120 Participants Needed

Nipocalimab for Hemolytic Disease of the Fetus and Newborn

(AZALEA Trial)

Recruiting at 73 trial locations
SC
Overseen ByStudy Contact
Age: 18 - 65
Sex: Female
Trial Phase: Phase 3
Sponsor: Janssen Research & Development, LLC
Pivotal Trial (Near Approval)This treatment is in the last trial phase before FDA approval
Prior Safety DataThis treatment has passed at least one previous human trial

What You Need to Know Before You Apply

What is the purpose of this trial?

This trial tests whether nipocalimab (an anti-FcRn monoclonal antibody) can prevent fetal anemia (low red blood cell count in a developing baby) in pregnant women at high risk for severe hemolytic disease of the fetus and newborn. Participants will receive either nipocalimab or a placebo to evaluate the treatment's effectiveness. Pregnant women who have experienced fetal anemia or related conditions in past pregnancies and have specific antibodies in their blood during this pregnancy may qualify for this study. As a Phase 3 trial, this study represents the final step before FDA approval, offering participants a chance to contribute to potentially groundbreaking treatment advancements.
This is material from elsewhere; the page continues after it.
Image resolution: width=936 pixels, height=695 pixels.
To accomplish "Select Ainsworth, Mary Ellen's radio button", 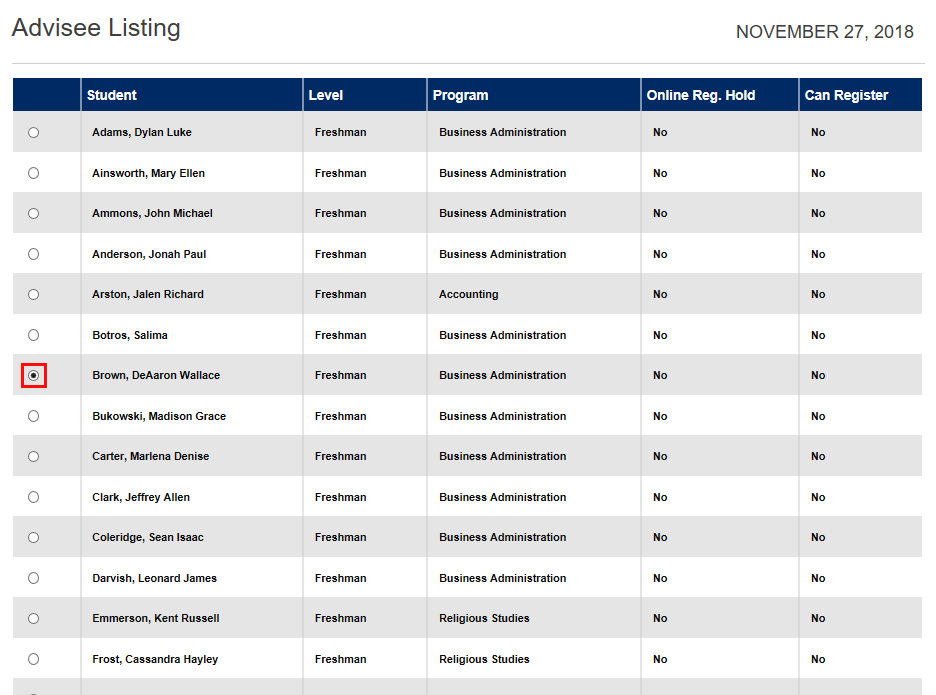I will pyautogui.click(x=33, y=172).
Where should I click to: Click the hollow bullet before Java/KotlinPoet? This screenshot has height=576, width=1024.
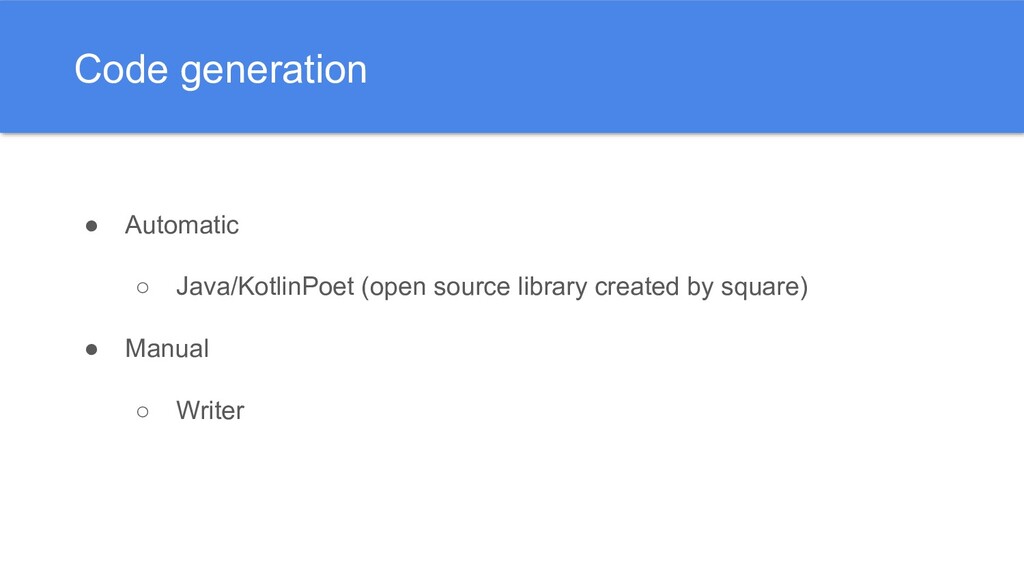(x=143, y=288)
Will I have to stop taking my current medications?

The trial does not specify if you need to stop taking your current medications, but you cannot participate if you are currently taking systemic corticosteroids or other immunosuppressants for conditions unrelated to the pregnancy.

Is there any evidence suggesting that nipocalimab is likely to be safe for humans?

Research has shown that nipocalimab is generally well-tolerated. Administered through an IV (intravenous) treatment, it has been tested in pregnant women and their babies. These studies focused on safety and found promising results, with no major safety concerns reported.

In earlier studies, participants did not experience significant side effects, indicating that serious issues were uncommon. Nipocalimab has received "Breakthrough Therapy Designation" from the FDA, highlighting its potential for conditions like severe hemolytic disease of the fetus and newborn, where new options are needed.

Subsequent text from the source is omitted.